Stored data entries
'''

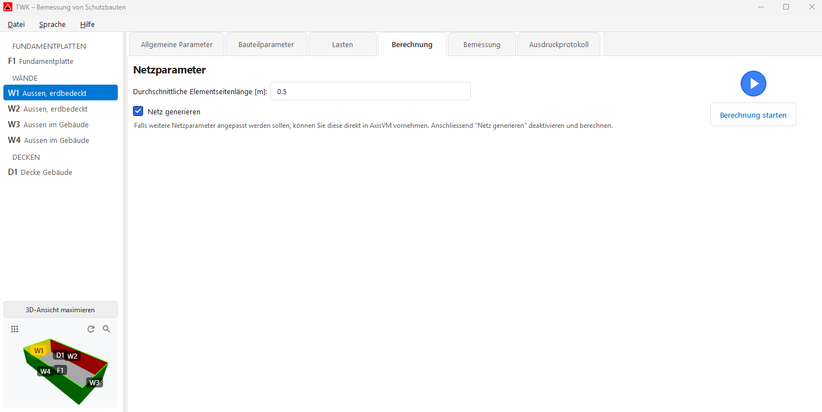This screenshot has height=412, width=822.
Task: Select the W1 label in the 3D model
Action: (39, 350)
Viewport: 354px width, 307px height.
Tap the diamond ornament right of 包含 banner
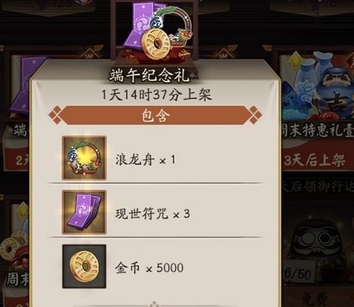pyautogui.click(x=255, y=116)
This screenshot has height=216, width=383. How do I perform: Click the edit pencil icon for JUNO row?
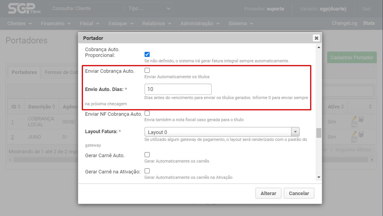355,137
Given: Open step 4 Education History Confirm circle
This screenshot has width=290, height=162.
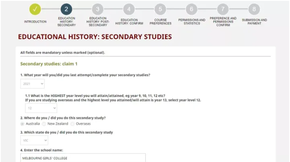Looking at the screenshot, I should coord(129,9).

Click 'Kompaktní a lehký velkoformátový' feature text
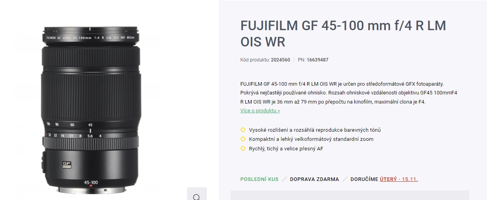(x=311, y=139)
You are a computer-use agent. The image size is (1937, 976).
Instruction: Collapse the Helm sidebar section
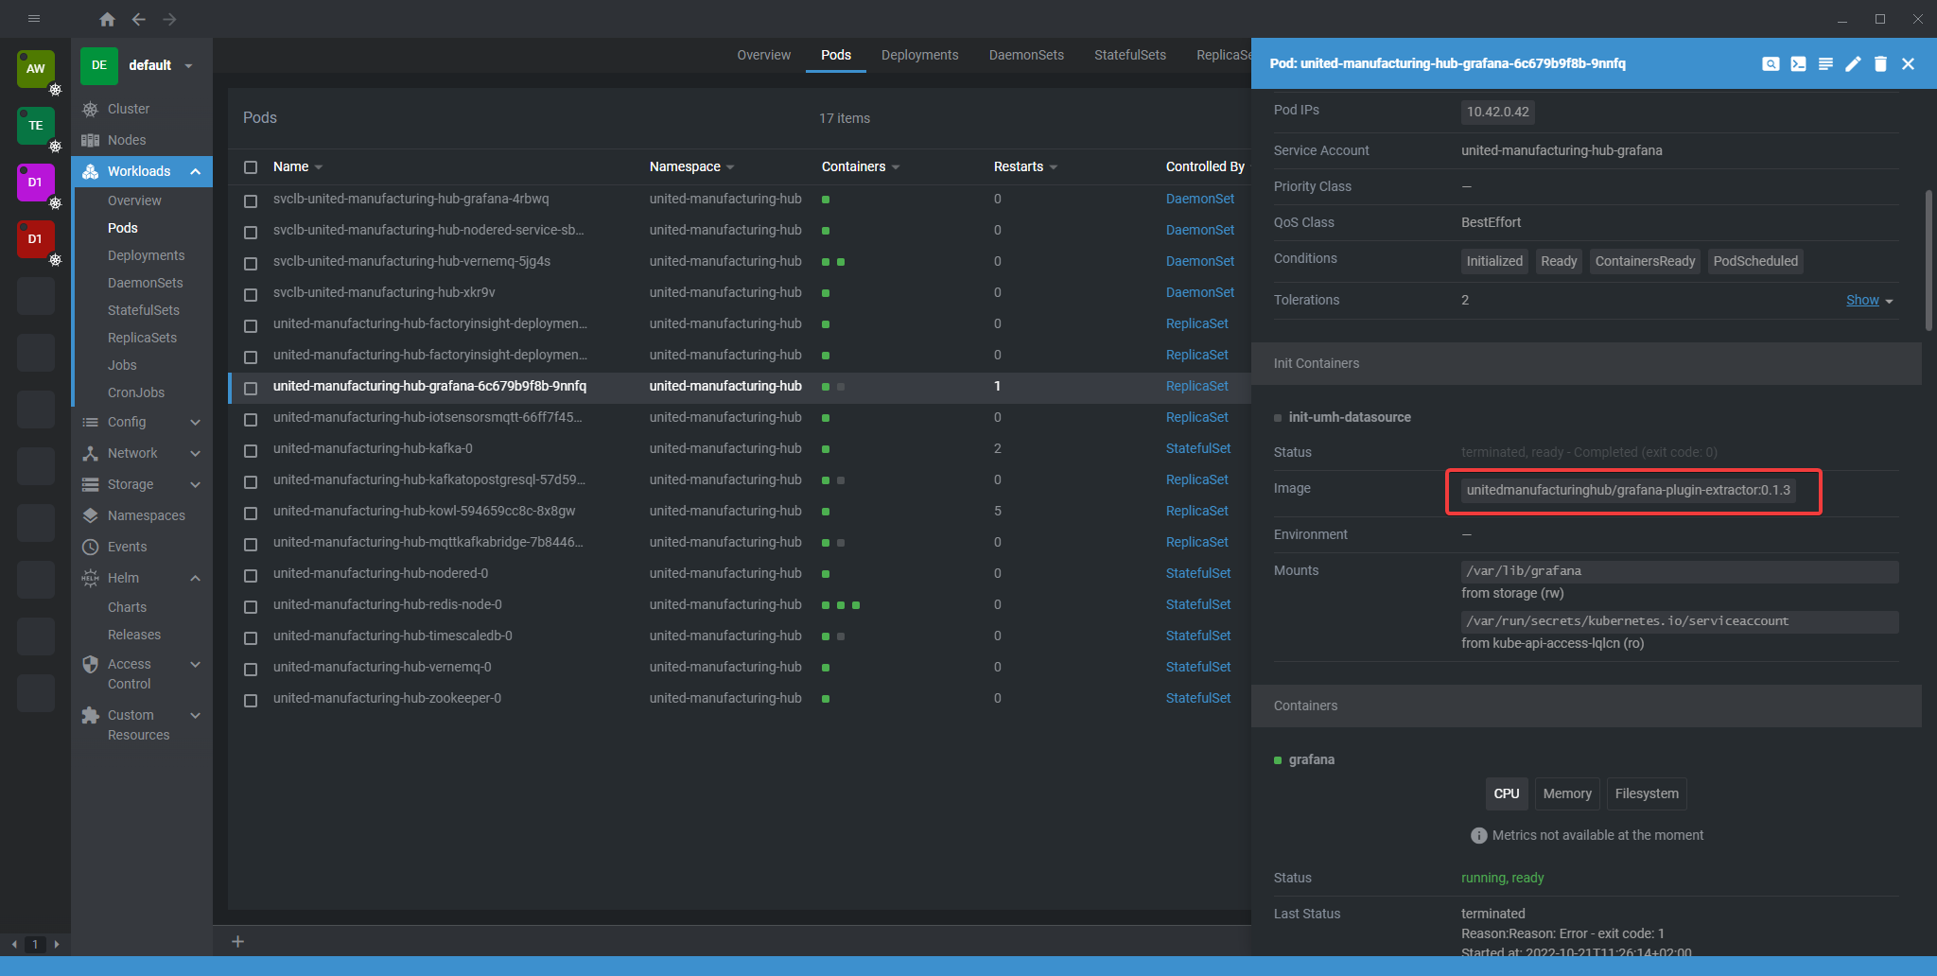tap(195, 578)
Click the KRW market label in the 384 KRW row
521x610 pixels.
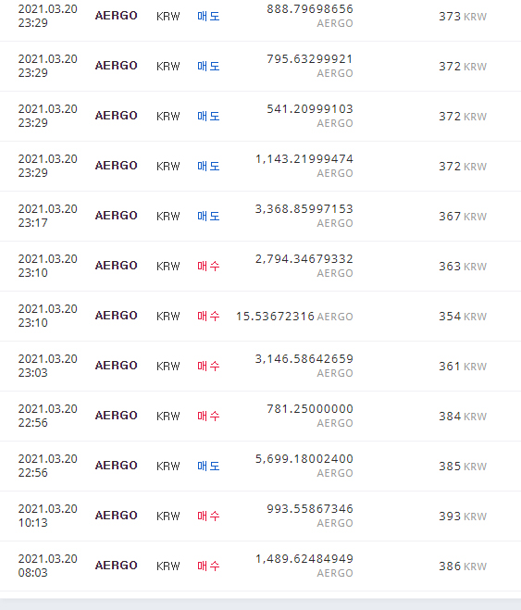coord(168,416)
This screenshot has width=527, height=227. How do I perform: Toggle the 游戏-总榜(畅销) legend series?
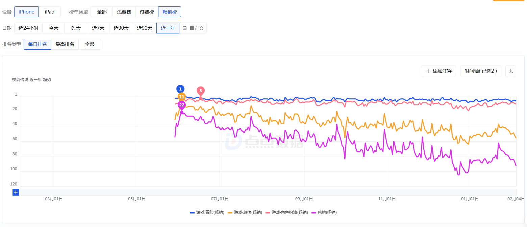(245, 212)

'''

** TASK DESCRIPTION **
After locating "Viewport: 354px width, 307px height." and "Given: Open step" in the records above, return exactly the line holding each one and every line between them; leave out the pictures.

** ANSWER BOX **
Viewport: 354px width, 307px height.
Tap the diamond ornament right of 包含 banner
pyautogui.click(x=255, y=116)
This screenshot has height=216, width=383. How do I perform: Click the edit pencil icon for JUNO row?
355,137
Given: Open step 4 Education History Confirm circle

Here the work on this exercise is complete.